He assures that the law approved by the Government in 2020 "does not contain a true prohibition" of firing.
The Government finalizes a rule to give the Labor Inspectorate control over the ERE.
The Supreme Court has rejected that the dismissals made during the Covid-19 health emergency can be automatically considered void, since the regulation approved by the Government in March 2020 "does not contain a true prohibition" on dismissal, nor does it contemplate nullity in the event of fraudulent dismissal.
The plenary session of the fourth chamber thus estimates the appeal presented before a ruling of the Superior Court of Justice of the Basque Country that opted for the annulment of the dismissals, understanding that they were prohibited and involved fraud, the high court has indicated in a note, where it clarifies that the text of the sentence will be made public in the coming days.
The room explains that the problem arose as a result of a decree law on urgent measures that contemplated that force majeure and the economic, technical, organizational and production causes that allowed the ERTE to take refuge during the pandemic "cannot be understood as justifications for the termination of the employment contract or dismissal". This is what this norm includes regarding "the frequently identified as a prohibition to dismiss", says the Supreme Court, which clarifies that the recourse to an ERTE does not appear as a "true obligation" either.
For this reason, it concludes that a dismissal carried out in those circumstances "should not be classified as void", except for circumstances that justify it, such as the violation of a fundamental right, non-compliance with the rules applicable to collective dismissal or some subjective situation that generates special protection. In addition, it adds that, in the event of a termination of the employment contract agreed by the company that lacks valid cause, it must be qualified in accordance with current labor legislation.
Sources from the Ministry of Labor have assured that they will analyze the sentence when it is published, but have recalled that both the implementation of the ERTE and the prohibition of justifying a dismissal for reasons associated with the health emergency were extraordinary measures to protect employment that have given good results.
Proof of this, they add, is that 3.6 million workers were protected by ERTE at the worst of the crisis and that the level of employment is now higher than before the pandemic, while the number of unemployed people is lower. The Ministry of Labor does not know how many people could have been fired during the pandemic without valid cause, nor how many of those dismissals have been appealed to the courts.

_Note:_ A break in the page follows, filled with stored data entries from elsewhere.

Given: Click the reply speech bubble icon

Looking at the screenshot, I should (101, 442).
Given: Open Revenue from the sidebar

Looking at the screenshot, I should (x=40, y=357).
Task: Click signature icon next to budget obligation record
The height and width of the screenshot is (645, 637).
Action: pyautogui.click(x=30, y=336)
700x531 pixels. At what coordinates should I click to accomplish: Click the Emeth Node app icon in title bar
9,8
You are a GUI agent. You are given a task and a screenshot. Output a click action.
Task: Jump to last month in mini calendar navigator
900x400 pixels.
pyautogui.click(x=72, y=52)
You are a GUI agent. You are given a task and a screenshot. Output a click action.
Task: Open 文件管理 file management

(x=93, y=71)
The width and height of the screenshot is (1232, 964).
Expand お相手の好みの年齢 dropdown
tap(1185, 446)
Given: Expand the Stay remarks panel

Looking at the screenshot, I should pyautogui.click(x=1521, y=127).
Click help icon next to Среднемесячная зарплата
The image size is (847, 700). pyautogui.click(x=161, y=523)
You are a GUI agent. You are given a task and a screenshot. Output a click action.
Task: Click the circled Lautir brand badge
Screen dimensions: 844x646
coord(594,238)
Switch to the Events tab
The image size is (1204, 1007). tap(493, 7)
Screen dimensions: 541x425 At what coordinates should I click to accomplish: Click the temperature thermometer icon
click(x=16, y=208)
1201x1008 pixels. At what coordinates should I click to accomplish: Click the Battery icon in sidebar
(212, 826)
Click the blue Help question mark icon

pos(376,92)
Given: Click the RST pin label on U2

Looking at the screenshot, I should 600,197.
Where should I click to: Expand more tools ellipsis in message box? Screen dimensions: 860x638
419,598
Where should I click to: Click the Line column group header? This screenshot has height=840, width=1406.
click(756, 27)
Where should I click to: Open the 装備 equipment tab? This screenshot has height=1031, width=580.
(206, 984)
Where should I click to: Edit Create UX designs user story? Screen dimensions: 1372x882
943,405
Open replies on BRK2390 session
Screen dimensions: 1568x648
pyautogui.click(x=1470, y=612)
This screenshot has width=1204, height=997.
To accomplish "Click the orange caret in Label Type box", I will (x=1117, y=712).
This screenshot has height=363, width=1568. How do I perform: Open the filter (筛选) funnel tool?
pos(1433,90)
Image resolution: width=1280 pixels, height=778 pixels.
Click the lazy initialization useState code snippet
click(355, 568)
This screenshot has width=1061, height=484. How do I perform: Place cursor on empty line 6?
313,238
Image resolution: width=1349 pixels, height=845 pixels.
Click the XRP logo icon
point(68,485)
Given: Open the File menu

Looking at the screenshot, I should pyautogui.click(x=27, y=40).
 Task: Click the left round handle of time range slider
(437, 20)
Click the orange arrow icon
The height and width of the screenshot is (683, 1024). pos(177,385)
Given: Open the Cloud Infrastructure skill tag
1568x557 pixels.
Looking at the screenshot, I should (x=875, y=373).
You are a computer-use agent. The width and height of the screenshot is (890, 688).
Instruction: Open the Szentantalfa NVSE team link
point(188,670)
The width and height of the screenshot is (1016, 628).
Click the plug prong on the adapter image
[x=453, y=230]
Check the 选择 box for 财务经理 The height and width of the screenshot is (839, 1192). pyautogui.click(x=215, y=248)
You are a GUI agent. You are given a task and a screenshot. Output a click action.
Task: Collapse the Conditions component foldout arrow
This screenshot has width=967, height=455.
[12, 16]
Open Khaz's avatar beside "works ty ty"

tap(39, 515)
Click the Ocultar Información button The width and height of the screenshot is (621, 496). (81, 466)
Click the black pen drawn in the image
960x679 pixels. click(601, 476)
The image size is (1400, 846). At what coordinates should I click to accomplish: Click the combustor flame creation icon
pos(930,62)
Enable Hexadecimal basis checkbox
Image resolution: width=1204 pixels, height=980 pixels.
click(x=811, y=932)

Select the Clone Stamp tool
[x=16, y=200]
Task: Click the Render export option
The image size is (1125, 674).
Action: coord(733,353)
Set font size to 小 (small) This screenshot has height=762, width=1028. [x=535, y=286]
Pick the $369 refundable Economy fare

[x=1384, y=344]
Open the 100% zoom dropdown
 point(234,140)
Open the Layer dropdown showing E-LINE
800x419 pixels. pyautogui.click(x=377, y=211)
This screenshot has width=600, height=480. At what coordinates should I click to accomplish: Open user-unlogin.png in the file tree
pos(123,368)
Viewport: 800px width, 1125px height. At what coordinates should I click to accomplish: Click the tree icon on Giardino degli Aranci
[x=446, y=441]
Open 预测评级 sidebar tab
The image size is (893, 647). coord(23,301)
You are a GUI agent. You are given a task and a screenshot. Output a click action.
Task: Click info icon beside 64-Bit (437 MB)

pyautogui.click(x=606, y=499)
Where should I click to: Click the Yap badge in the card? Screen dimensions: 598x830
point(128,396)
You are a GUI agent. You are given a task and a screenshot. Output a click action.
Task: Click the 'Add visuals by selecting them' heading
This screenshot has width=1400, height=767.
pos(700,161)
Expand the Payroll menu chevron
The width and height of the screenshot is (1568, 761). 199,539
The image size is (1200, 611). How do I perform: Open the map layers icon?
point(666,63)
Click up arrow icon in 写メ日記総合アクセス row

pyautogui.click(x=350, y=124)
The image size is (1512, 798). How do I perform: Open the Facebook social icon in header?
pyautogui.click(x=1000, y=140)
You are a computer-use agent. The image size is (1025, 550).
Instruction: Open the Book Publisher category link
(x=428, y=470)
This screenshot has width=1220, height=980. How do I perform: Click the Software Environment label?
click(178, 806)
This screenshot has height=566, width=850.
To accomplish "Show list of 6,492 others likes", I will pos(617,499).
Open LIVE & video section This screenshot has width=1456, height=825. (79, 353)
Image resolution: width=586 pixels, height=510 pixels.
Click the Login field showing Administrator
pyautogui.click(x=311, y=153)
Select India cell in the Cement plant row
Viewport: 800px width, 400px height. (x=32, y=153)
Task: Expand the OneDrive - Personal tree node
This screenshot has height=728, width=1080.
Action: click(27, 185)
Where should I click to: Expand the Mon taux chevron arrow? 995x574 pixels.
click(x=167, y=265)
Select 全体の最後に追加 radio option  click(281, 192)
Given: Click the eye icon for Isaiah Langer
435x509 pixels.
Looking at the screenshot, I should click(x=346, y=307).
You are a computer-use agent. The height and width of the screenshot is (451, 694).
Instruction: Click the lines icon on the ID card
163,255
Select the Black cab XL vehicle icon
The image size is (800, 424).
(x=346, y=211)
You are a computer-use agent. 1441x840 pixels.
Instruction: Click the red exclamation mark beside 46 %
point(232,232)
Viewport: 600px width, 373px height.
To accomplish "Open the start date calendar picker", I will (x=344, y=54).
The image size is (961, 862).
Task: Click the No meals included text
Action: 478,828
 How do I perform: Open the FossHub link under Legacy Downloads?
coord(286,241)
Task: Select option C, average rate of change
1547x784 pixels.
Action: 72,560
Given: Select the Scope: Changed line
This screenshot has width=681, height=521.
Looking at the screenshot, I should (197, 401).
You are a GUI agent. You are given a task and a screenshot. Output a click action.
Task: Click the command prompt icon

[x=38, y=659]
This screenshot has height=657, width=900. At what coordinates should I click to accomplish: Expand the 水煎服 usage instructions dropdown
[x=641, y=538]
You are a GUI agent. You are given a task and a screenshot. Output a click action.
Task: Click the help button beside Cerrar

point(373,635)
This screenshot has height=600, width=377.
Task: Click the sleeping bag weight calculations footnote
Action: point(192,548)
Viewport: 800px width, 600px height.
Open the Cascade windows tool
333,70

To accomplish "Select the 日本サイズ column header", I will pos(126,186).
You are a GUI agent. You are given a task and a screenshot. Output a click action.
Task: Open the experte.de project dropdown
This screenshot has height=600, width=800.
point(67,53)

The UGT confederal secretary, Fernando Luján, has indicated that the Supreme Court has settled the debate on legislation that did not clarify whether the prohibition of firing during the pandemic due to force majeure or ETOP causes (economic, technical, organizational and production) entailed nullity (with the reinstatement of the worker) or the declaration of inadmissibility (with greater compensation).
"The Supreme Court has indicated that, since the dismissal that occurs for ETOP causes in the period of the pandemic is unjustified, it can be exchanged for compensation, which is known as unfair dismissal," Luján explained.
In line with this decision, UGT has considered it necessary to reopen the debate on how "easy and cheap" it is to dismiss unfairly, that is, without any valid cause, which is why it has sued Spain before the European Committee of Social Rights so that the dismissal is sufficiently dissuasive.